Note that all transformations made by Writer as some kind of macro will direct format your document. In particular, so-called “table styles” are not styles according to the traditional definition. They are macros triggered by various events which direct format the table. It even goes to invalidate any styling you could have applied into cells. Don’t use them.

Regarding application of Strong Emphasis, this can be done for Ctrl+B but AFAIK not for the toolbar button. Just reassign the shortcut in Tools>Customize, Keyboard tab to a style. Advantage: you no longer leave the keyboard for the mouse.

You could try View > Toolbars > Formatting (Styles) but the available icons might not be sufficient for your use of italics or bold, e.g. Emphasis character style is italic but you might also have another character style for foreign words, such as ab initio, so two character styles that have the same effect but used for different purposes.

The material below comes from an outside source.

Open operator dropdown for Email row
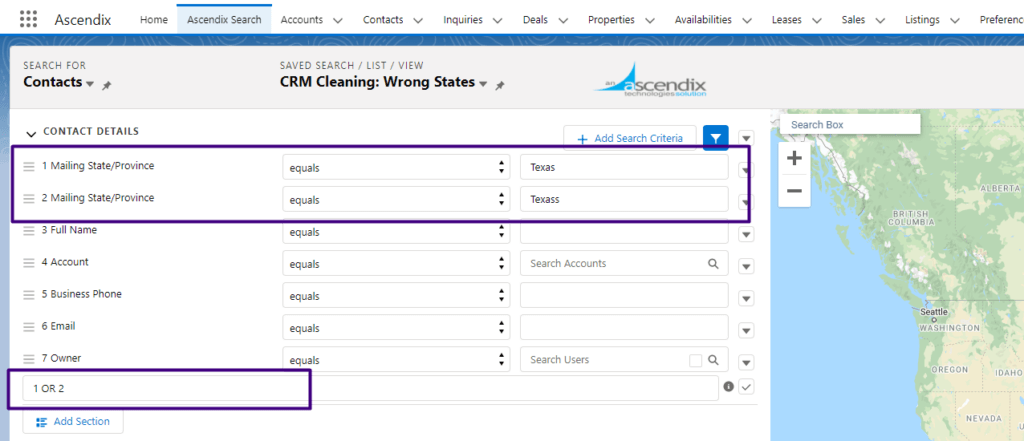coord(394,328)
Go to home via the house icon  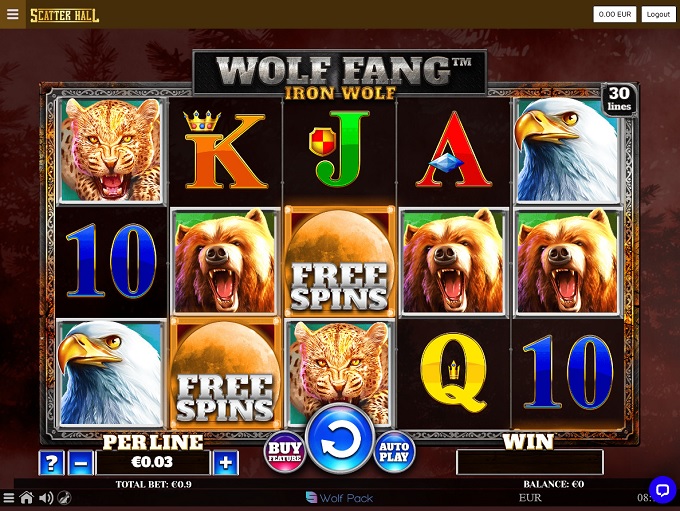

Personally, I use the sidebar or keyboard for styles. Using the Applied styles filter for the sidebar makes it quick to choose from existing styles.

Thank you for your thoughts. I (re)defined some keyboard shortcuts for italic, bold, superscript and subscript as character styles, and that works just fine. As ajlittoz already said, this has the advantage that I can keep on typing, without having to switch to the mouse and back.
I shall do the same with other styles as and when I need them.